— Requirements —
Please retype everything from the first of the lines below down through the line containing "Action: tap(785, 228)", character for character.

— Listing —
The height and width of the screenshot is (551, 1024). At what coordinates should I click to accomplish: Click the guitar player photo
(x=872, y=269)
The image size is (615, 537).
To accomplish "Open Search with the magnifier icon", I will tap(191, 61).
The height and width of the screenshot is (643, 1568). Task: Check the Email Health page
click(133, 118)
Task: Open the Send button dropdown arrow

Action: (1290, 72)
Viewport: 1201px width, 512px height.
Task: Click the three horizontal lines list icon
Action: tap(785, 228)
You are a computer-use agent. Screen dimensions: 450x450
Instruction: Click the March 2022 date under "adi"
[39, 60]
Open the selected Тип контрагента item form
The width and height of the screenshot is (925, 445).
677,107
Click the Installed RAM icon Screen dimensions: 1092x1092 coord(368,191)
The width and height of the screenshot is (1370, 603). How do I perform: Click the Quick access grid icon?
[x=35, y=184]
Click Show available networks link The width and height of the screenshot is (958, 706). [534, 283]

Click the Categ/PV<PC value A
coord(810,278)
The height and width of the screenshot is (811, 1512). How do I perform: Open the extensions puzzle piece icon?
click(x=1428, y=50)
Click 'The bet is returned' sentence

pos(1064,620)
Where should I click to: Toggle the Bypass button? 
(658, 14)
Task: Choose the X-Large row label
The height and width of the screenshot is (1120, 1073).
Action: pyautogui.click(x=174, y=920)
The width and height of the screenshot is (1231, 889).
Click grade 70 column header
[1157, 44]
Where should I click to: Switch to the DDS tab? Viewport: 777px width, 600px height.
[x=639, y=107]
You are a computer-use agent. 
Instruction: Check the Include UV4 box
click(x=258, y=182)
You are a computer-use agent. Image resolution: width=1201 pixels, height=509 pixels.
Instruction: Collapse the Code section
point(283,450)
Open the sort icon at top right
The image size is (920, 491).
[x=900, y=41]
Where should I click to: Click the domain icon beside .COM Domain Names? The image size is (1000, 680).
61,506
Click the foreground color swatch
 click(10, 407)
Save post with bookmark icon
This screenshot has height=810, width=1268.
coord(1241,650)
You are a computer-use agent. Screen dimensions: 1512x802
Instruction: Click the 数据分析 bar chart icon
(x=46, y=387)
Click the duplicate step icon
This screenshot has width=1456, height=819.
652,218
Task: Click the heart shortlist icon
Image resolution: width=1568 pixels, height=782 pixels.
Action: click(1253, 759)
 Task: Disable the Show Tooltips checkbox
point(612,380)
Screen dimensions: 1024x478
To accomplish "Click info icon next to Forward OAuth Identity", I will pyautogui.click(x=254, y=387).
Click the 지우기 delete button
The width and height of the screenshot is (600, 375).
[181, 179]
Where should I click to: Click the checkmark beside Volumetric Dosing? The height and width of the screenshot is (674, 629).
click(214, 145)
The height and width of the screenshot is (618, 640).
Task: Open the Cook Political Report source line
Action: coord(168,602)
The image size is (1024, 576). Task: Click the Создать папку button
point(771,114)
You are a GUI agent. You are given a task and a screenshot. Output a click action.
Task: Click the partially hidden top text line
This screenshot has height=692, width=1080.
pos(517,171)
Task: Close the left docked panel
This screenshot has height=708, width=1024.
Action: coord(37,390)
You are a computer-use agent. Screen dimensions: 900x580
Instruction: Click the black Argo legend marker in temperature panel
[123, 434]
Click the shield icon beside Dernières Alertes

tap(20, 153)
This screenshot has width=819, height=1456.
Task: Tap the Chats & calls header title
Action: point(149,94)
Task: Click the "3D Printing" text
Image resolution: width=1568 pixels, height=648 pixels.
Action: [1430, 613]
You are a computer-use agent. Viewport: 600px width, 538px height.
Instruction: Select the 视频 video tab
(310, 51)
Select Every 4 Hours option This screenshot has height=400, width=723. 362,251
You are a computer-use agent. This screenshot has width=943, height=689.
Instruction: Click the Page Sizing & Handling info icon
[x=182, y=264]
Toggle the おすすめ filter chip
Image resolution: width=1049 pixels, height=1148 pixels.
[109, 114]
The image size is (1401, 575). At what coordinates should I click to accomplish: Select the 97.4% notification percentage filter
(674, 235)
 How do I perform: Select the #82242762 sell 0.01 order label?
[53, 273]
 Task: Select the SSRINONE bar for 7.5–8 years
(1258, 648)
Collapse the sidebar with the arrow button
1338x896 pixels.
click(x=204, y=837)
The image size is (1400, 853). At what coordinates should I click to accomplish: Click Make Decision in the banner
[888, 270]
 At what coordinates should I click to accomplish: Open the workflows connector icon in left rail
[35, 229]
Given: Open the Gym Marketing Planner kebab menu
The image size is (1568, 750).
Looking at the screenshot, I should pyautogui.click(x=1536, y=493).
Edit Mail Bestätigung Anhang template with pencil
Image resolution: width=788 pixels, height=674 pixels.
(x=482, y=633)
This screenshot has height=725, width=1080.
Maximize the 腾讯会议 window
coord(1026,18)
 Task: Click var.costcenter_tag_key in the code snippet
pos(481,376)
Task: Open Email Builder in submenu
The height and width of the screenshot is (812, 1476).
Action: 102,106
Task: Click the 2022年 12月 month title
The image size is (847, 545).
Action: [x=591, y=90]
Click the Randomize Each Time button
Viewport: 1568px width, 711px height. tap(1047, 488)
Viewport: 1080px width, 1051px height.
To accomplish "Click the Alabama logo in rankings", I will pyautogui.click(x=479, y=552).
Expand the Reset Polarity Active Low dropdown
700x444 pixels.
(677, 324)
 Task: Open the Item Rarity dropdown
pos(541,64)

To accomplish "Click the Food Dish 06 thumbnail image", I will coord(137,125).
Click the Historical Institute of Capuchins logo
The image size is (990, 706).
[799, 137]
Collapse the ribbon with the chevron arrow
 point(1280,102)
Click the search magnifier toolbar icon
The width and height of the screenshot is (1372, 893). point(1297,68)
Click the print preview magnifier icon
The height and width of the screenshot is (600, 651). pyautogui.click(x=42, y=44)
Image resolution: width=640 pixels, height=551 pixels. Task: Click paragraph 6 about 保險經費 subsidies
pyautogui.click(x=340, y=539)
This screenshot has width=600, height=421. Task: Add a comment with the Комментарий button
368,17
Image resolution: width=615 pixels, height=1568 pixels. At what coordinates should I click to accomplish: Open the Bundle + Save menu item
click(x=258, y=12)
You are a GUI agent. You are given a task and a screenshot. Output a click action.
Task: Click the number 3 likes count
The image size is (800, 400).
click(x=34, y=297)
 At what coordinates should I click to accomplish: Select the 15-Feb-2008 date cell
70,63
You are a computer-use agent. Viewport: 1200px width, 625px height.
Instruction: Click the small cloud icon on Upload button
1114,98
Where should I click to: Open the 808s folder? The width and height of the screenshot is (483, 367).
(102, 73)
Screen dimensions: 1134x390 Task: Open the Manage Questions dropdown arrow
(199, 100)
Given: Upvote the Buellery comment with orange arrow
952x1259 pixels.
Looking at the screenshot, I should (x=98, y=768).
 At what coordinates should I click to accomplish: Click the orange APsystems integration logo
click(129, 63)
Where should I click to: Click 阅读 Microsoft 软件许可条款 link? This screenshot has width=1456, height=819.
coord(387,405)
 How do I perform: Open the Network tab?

— Worked answer —
The height and width of the screenshot is (551, 1024). At what coordinates should I click to accomplish: Click the guitar player photo
(x=872, y=269)
The image size is (615, 537).
To accomplish "Open Search with the magnifier icon", I will tap(191, 61).
The height and width of the screenshot is (643, 1568). Task: Check the Email Health page
click(133, 118)
Task: Open the Send button dropdown arrow

Action: (1290, 72)
Viewport: 1201px width, 512px height.
Task: Click the three horizontal lines list icon
Action: tap(785, 228)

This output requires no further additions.